Le principe est simple : à la place de la rémunération à l'acte complétée par les frais d'hospitalisation détaillés dans le bordereau de facturation n° 615 en vigueur dans tout établissement conventionné, on calcule le montant prévisionnel global forfaitaire pour une pathologie précise pour un patient classé selon 3 typologies . Un forfait couvrant une période déterminée de 6 mois à un an. Chaque cas est ventilé selon les charges de structure, les frais de personnel, les honoraires des praticiens selon une clé de répartition entre les divers spécialistes faisant partie de l'équipe soignante, les fournitures consommables, l'ensemble étant stabilisé et régulé par un fonds de garantie, principale originalité du système assurant sa viabilité.

 

La rémunération du spécialiste ne dépend plus directement d'une Nomenclature dressant une hiérarchie des actes mais d'un coût global forfaitaire établi en commun par les gestionnaires du ou des plateaux techniques lourds, le ou les assureurs et le corps médical qui est directement associé à l'évaluation périodique de la valeur marchande de ses prestations.

 

Cette formule comporte un double avantage :

  • la persistance du principe de la rémunération à l'acte rassure les praticiens restés très attachés au principe de la médecine libérale et à l' indépendance du prestataire de services qui n'est toujours pas placé dans un état de subordination administrative constitutive du salariat et que de toutes façons, les établissements privés ne seraient pas actuellement en état de supporter toutes les conséquences contributives.

  • seule la valeur marchande de l'acte est incluse dans le forfait global d'honoraires périodiquement négocié, rendant inutile tout dépassement et par conséquent tout recours au secteur 2, seulement conservé pour la symbolique du système.

Faut-il rappeler que la valeur nomenclaturaire de l'acte était déjà incluse dans le système conventionnel d'origine pour une période forfaitaire de soins de 20 jours ?

 

Ce Centre uniquement consacré à la pathologie intra-thoracique pourrait servir de modèle aux études prévues par les nouveaux textes qui s'inscriront dans le prolongement du PMSI et devraient permettre d'évaluer les coûts de diverses pathologies et éventuellement d'élaborer une tarification correspondant aux frais engagés et au service rendu.

 

Il sera sans doute nécessaire de compléter ce nouveau système en cas de pathologies associées nécessitant des investigations et des actes thérapeutiques complémentaires.

 

En réunissant les parties hautes (frais de séjour) et les parties basses (honoraires) du bordereau 615 en vigueur [3], il deviendra possible d'établir avec une certaine précision des prévisions budgétaires plus fiables que par le passé et d'exercer un véritable contrôle de la qualité des soins dispensés dans toutes les formes d'hospitalisation grâce à une méthodologie uniforme.

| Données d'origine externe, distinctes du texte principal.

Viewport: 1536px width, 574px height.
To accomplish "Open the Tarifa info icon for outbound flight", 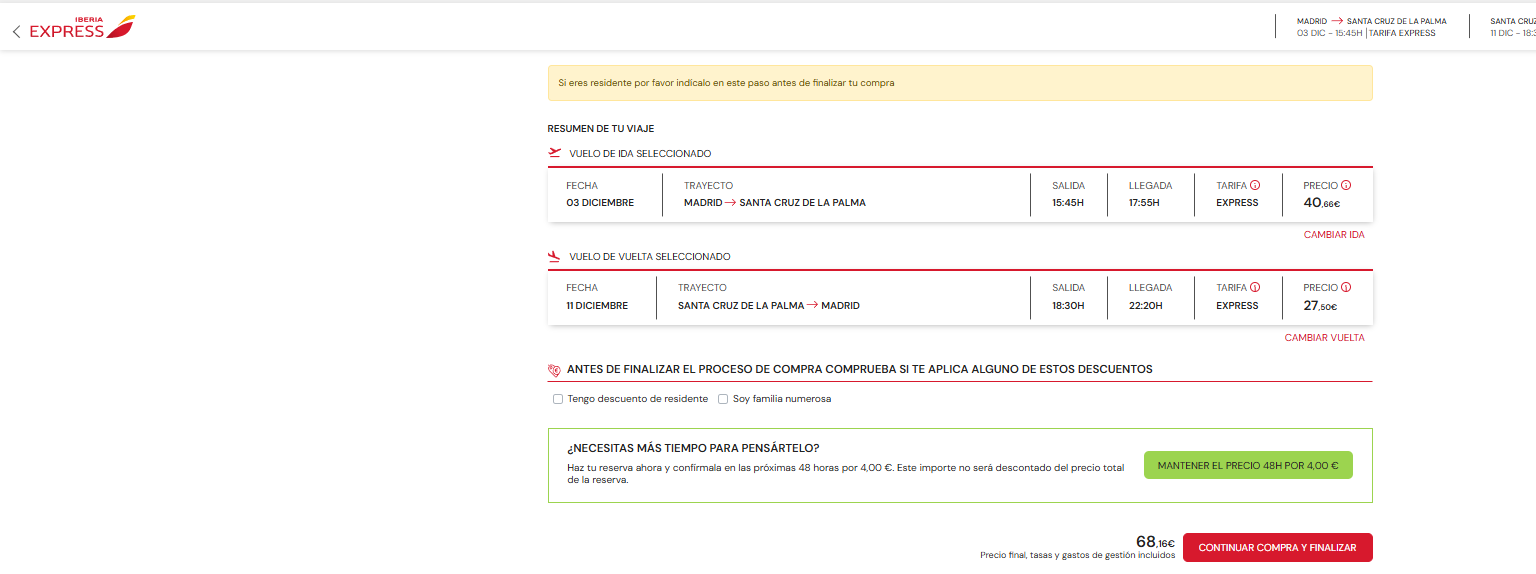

L'UCCSF a toujours manifesté son souhait de participer à cette recherche comme elle le fut naguère au sein des groupes de travail du PMSI.

 

 
1.
voir notamment le n° 65 – 17 ème année, 1er trimestre 1988- p. 83-87 
2.
Ce centre est souvent confondu avec le Centre Hospitalier Princesse Grâce, établissement public de 500 lits situé également dans la Principauté, dont tous les praticiens exercent à temps partiel et peuvent traiter leurs patients dans le secteur clinique. 
3.
Le bordereau 615 fut institué dès 1950 dans la région parisienne dans les cliniques conventionnées. Il fut généralisé avec l'extension du tiers-payant. Dans les hôpitaux publics où le B.615 entra en vigueur vers 1960 par GHM, il fut supprimé lors de l'institution du budget global en août 1983. Il conviendrait de le rétablir jusqu'à ce que tout le système soit uniformisé.